This post is also available in: Dutch.
Picture by: Jeroen Voolstra @ Curacao
We often receive tremendous pictures from readers of our blog, fans of the Facebook page or people who are reading the articles about nature, published in local newspaper Antilliaans Dagblad. The pictures often depict an animal, plant, location or nature moment which is unique and tells an entire story.
This is such a picture, made in the back of the garden of Jeroen Voolstra on Curacao. The bird you see is the Green Heron, locally knows as ‘Galiña di awa‘ or ‘water chicken’ (Butorides virescens ssp maculata). Normally you will find this bird in mangrove areas or along the coast where it hunts for small fish and crustaceans. However, the bird in the picture was not only found inland, nowhere close to mangroves or water, it also caught a totally different kind of prey: a lizard.

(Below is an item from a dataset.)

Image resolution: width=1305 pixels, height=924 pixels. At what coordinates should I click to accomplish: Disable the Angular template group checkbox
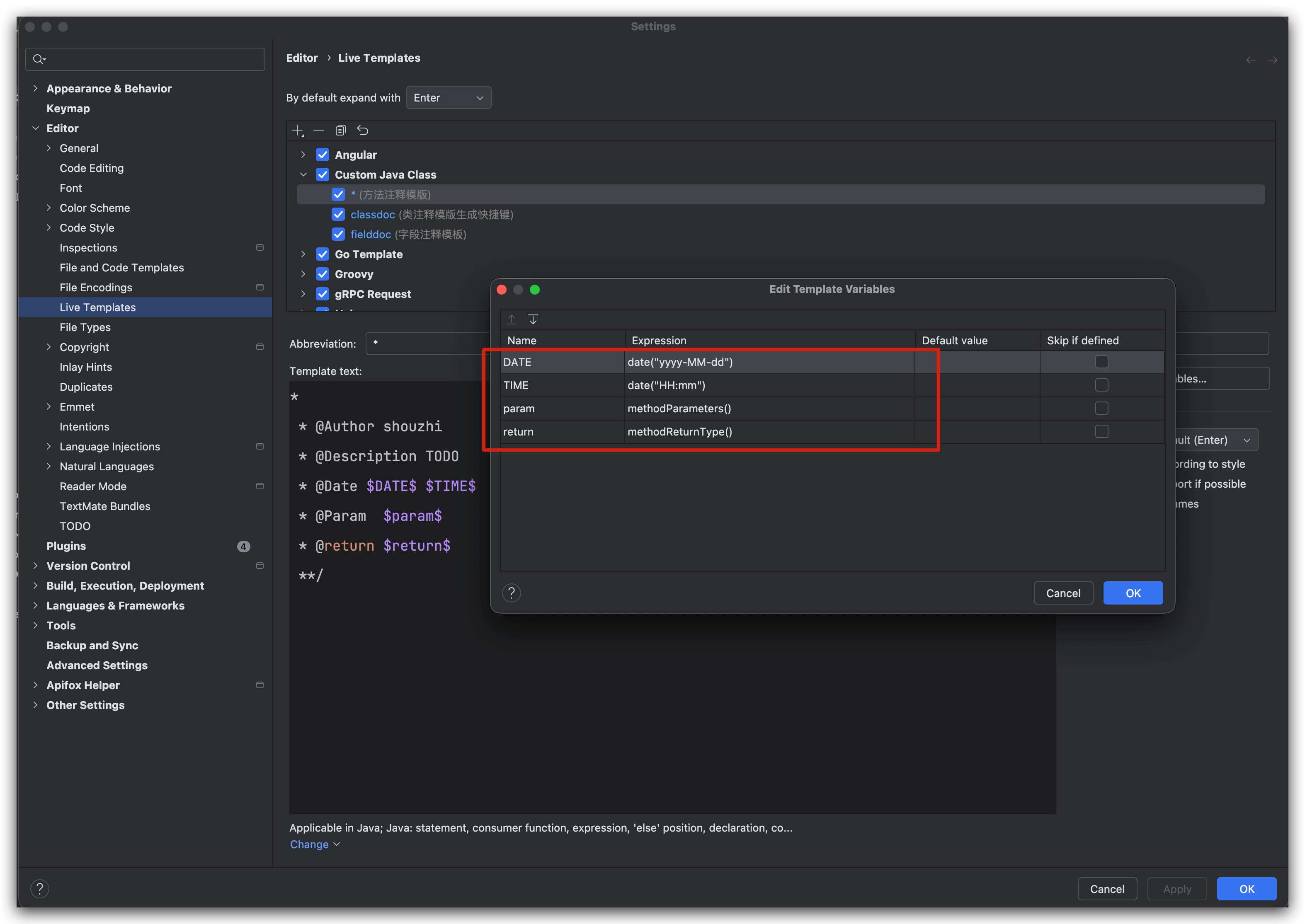click(323, 155)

We have seen these birds eat anything from small crabs to grasshoppers, but it is the first time we have seen it eating a lizard, and especially this particular species of lizard. If you observe closely you will see that the tail of the lizard in its beak has an orange tip. When we zoomed in on this detail it became clear that this Heron was savoring a particular special species, the Striped Spectacled Tegu or ‘kolebra di mispel’, or ‘Gestreepte Brilteju’ (Gymnophthalmus lineatus). This particular species generally keeps out of sight in between leaf matter. Many people think it is a snake because of the fact that the legs and feet of the animal are quite short and small and therefore difficult to see. Hence the name ‘kolebra’ which means snake in Papiamentu. These animals roam around in between dead leafs under large trees and hunt for insects. It is thought that the way of life of this lizard species has evolved into the way it is because of high predator pressure of, for instance, other larger lizard species as well as the Tropical Mockingbird (Chuchubi) and other birds.
With this picture we start a new series on this website where the fan/reader plays the prominent role and we feature his or her picture with the corresponding story. Thank you very much, Jeroen, for your input! We can’t wait to see your next story/picture.